Lawyers in the Office of Legal Counsel were told by Cheney to cockup a few pages explaining why the UN Convention Against Torture and the federal torture statute don’t apply to a president or his men. Attorneys David Addington, John Yoo and Jay Bybee rationalized and “legalized” the torture with bogus memos, and, anticipating criminal prosecutions, they specifically advocated the use of “justification defenses” as a means of avoiding punishment.

Longtime defense attorney Martin Garvis told Amy Goodman, “I think you should go after the lawyers immediately.” And Michael Ratner of the Center for Constitutional Rights said, “They would not have a defense. These memos were facilitated by Cheney and Rumsfeld to accomplish the torture program.”

Change the subject with Cuba announcement

Just as talk of criminal prosecution for the torturing and the cover-up was reaching a critical mass, the White House decided to announce its reformed Cuba policy–successfully ending talk of holding George Bush, Dick Cheney, George Tenet and Don Rumsfeld, the White House lawyers and the military headshrinkers accountable.

Senator Marco Rubio of Miami got red in the face over Obama’s Cuba deflection of attention from U.S. torture regime. Rubio said Obama’s opening to Cuba is “part of a long record of coddling dictators and tyrants”. Well, there’s no arguing that Eisenhower coddled dictators in Spain, Iran and Guatemala; that Nixon coddled Pinochet’s dictatorship in Chile; that Reagan coddled tyrants in El Salvador and Nicaragua; that Carter gave asylum to the dictatorial Shah of Iran.
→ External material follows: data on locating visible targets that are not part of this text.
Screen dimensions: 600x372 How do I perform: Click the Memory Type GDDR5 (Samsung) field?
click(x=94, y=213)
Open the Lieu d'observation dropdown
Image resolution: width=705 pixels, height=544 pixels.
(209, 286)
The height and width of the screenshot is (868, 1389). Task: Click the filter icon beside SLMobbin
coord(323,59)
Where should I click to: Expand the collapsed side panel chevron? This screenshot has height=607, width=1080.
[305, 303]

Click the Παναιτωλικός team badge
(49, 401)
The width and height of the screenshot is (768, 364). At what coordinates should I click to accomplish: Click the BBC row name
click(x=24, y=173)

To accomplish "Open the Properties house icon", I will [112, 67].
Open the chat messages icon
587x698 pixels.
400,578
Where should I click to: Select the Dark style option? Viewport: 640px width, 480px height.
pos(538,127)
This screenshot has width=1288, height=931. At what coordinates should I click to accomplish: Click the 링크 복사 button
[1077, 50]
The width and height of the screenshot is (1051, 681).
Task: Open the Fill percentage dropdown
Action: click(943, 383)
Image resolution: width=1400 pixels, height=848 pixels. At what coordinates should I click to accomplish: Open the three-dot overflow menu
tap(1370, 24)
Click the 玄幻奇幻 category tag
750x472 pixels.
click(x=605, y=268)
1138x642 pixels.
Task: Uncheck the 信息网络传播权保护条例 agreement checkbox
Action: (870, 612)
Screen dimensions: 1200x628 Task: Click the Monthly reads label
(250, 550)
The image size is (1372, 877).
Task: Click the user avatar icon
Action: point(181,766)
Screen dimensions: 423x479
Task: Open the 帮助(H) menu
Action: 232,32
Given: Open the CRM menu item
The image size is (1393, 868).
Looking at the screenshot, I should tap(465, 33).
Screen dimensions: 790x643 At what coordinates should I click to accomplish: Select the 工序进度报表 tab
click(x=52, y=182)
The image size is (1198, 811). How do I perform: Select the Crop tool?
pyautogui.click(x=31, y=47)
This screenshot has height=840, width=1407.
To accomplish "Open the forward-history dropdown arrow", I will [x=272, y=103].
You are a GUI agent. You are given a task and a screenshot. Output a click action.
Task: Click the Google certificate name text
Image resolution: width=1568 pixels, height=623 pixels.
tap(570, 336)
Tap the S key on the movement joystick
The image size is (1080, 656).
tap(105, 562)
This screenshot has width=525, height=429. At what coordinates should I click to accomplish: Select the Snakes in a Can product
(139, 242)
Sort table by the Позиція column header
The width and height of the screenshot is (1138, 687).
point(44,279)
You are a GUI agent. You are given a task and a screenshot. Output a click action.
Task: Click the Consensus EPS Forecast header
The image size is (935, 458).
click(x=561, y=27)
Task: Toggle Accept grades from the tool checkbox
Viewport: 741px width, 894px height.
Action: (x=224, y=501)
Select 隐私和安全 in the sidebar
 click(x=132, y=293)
Rubio didn’t intend to recall this list, and he certainly didn’t mean to remind the public that Obama is actively coddling the tyrannical Dick Cheney. (Refusing to support investigations and indictments, Obama has called on the US not to “refight old arguments.”)

Former Florida Governor Jeb Bush weighed in on Obama’s new Cuba policy, saying it “undermines America’s credibility.” No governor, the Guantanamo torture chamber on Cuba, accomplished that 13 years ago.

Ignoring high crimes means they’ll be repeated

Ordinary crimes can be prosecuted when evidence, witnesses, motive(s), victim(s) and suspects are clear and available. When all these ducks are in a row, prosecutors can usually win a conviction. Confessions make things really easy. But what about crimes of state–like torture or murder, perjury before Congress, destruction of evidence and obstruction of justice?

In the case of Cheney’s torture program, we have all the suspects, evidence, witnesses, motives and victims—other than the murdered ones—that a prosecutor could want.

ACLU director Tony Romeo has noted that former CIA Director George Tenet first asked for authority to torture at secret cells worldwide then authorized it–after the National Security Council granted his request. Pentagon head Don Rumsfeld approved of torturing prisoners at Guantanamo Bay. In the case of Bush and Cheney, who oversaw and approved of the crimes, we have book-length confessions and even public bragging. Dick Cheney said on television, Dec. 14, “I’d do it again in a second”—as if he himself had held the power drills, toggle switches and loaded pistols. Bush has claimed “waterboarding saved American lives,” and while the Senate report refutes this outright lie, the assertion may qualify as one of Bush’s confessions. The memos by attorneys Addington, Yoo and Bybee speak for themselves as conspicuous self-indictments.

Rather than saving lives–as Cheney and Bush hiss through clenched teeth–torture has and will cost countless U.S lives, at home and abroad, as a self-righteously violent blowback, fueled by tortured minds, spreads in all directions from U.S. dungeons, from CIA drone strike zones, from depleted uranium target areas, and from other U.S. military occupations.

The time for special criminal prosecution is long overdue and putting the responsible individuals on trial is crucial to prevent a repetition of these crimes. As CCR’s Ratner said Dec. 19, “Cheney’s statement proves why we must prosecute torture. If not held accountable, torture will be practiced again.”